What if the World Wide Web were to disappear? This is the secret wish of a few people scattered around the world. The author, herself part of the generation she depicts, plays on her characters’ contradictions. Without ever condemning the WWW or its users, she makes the virtual world real by describing the huge data centres and data flow. Playing with the idea of a world without the internet, she makes it very obvious that this new world will be nothing like the old one.
It lies at the bottom of the ocean. It is motionless, slender, and tubular; gray – or maybe black; it’s hard to tell in the darkness. It looks like what we have in our living rooms, behind the baseboards, between a wall and a lamp, between the socket and the computer’s input connection. It’s just a wire, really.
Let’s call it FLIN.
The bottom of the ocean looks like snow, just like when the screens of the old cathode ray-tube TV sets got scrambled. It’s both poetic and organic: crumbled bodies of fish and pulverised detritus from the whole wide world fall from the surface.
In the pitch blackness of the ocean depths, it takes these graceful flakes six months to sink towards the wire; but the analogy with the snow breaks down here, because they neither cover it nor make up fluff.

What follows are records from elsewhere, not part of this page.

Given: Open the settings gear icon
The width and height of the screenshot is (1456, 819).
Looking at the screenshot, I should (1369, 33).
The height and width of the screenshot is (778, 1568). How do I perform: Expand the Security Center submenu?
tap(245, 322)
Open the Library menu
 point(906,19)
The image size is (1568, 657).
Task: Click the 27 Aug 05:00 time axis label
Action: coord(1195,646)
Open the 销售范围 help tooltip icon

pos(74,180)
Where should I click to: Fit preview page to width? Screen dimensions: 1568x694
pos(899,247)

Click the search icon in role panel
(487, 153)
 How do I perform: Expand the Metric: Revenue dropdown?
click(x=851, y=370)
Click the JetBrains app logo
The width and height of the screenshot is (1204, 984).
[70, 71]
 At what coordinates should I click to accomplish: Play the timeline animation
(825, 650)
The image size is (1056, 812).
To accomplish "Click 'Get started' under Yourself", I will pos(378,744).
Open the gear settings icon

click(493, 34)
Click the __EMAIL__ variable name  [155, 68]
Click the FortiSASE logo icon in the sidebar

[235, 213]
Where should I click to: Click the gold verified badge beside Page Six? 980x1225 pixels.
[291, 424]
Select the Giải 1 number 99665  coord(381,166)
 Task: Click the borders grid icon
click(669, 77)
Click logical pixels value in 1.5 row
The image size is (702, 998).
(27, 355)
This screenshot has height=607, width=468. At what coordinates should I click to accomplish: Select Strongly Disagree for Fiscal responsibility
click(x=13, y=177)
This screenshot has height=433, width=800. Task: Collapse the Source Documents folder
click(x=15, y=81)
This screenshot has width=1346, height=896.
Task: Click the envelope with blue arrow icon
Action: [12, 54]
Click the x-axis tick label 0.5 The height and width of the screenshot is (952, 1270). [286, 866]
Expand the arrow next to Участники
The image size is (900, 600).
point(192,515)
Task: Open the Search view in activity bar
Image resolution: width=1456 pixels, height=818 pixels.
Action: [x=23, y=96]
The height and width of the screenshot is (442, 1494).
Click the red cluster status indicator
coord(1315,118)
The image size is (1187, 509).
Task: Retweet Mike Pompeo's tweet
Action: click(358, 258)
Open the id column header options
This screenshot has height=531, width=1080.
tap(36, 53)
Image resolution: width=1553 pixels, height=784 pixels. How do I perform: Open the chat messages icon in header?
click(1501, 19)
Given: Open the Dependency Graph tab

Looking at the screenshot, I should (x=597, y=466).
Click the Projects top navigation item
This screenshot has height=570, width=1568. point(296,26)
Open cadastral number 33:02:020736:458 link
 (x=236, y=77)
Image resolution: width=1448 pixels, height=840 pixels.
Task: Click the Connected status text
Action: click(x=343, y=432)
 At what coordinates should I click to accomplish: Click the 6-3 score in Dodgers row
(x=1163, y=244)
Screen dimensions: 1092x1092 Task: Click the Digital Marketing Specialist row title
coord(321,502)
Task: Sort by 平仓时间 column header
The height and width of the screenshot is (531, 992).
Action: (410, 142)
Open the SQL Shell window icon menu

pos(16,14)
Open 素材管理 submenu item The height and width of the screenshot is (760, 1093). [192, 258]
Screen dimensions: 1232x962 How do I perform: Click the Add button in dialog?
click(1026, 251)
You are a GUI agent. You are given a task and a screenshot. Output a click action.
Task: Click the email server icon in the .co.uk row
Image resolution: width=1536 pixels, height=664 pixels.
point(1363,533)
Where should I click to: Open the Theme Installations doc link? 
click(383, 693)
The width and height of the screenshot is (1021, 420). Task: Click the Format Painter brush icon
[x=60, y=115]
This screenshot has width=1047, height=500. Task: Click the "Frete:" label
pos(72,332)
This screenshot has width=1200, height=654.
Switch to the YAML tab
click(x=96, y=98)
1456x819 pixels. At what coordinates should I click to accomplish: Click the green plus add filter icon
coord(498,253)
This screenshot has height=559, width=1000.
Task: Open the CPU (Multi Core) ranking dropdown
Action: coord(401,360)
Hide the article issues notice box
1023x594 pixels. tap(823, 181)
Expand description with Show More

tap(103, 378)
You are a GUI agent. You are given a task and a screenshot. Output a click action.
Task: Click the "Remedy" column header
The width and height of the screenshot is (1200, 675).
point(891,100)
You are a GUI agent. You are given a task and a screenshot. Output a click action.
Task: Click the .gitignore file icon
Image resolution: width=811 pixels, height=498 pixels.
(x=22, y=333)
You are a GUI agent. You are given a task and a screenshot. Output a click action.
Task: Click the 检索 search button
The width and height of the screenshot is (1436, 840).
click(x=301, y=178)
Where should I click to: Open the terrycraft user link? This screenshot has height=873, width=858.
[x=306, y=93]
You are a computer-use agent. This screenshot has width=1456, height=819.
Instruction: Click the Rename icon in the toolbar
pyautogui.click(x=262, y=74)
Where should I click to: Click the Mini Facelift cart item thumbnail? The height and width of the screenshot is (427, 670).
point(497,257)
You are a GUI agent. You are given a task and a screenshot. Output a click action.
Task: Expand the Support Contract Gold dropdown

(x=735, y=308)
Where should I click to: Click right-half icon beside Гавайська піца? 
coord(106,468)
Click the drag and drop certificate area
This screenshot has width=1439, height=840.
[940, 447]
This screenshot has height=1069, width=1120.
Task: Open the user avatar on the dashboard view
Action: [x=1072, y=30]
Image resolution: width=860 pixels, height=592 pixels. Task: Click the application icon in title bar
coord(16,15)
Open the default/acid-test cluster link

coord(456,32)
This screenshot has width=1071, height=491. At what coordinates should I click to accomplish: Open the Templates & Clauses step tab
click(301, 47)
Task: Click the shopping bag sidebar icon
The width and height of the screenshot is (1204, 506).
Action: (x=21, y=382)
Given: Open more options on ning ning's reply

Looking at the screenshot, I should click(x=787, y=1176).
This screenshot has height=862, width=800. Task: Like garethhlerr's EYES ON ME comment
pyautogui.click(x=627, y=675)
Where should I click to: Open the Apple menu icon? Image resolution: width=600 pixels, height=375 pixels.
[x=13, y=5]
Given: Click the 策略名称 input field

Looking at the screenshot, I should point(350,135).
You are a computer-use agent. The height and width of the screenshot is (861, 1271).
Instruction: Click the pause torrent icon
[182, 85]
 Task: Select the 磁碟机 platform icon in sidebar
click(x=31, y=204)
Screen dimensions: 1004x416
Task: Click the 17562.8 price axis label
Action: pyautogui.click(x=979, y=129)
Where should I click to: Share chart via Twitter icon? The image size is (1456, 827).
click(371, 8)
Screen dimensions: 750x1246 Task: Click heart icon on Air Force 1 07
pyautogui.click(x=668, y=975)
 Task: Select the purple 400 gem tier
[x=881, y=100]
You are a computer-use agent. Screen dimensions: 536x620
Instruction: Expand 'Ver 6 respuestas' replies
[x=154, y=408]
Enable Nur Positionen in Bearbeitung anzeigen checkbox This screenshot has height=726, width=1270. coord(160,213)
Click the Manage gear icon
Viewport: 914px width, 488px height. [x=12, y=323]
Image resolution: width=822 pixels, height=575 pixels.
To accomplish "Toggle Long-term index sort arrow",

It all began with a bathyscaph. This submarine, designed for great depths, was meant to cross the Atlantic Ocean and find the perfect path for FLIN’s long body – 7,000 kilometres, no less – to reach the coasts of America from the beaches of Brittany, free of any obstacle, abyssal canyon, or submarine volcano. Still, the mid-Atlantic ridge, like a backbone crossing the Atlantic from north to south, bonding both continental plates, had to be crossed. It was a mere logical need. FLIN would be discreet, ever so deep, slim, and peaceful, but it would reunite what had been separated: two continents which an ocean had set apart.
In the vicinity of FLIN dwell the kind of creatures one only sees in a documentary.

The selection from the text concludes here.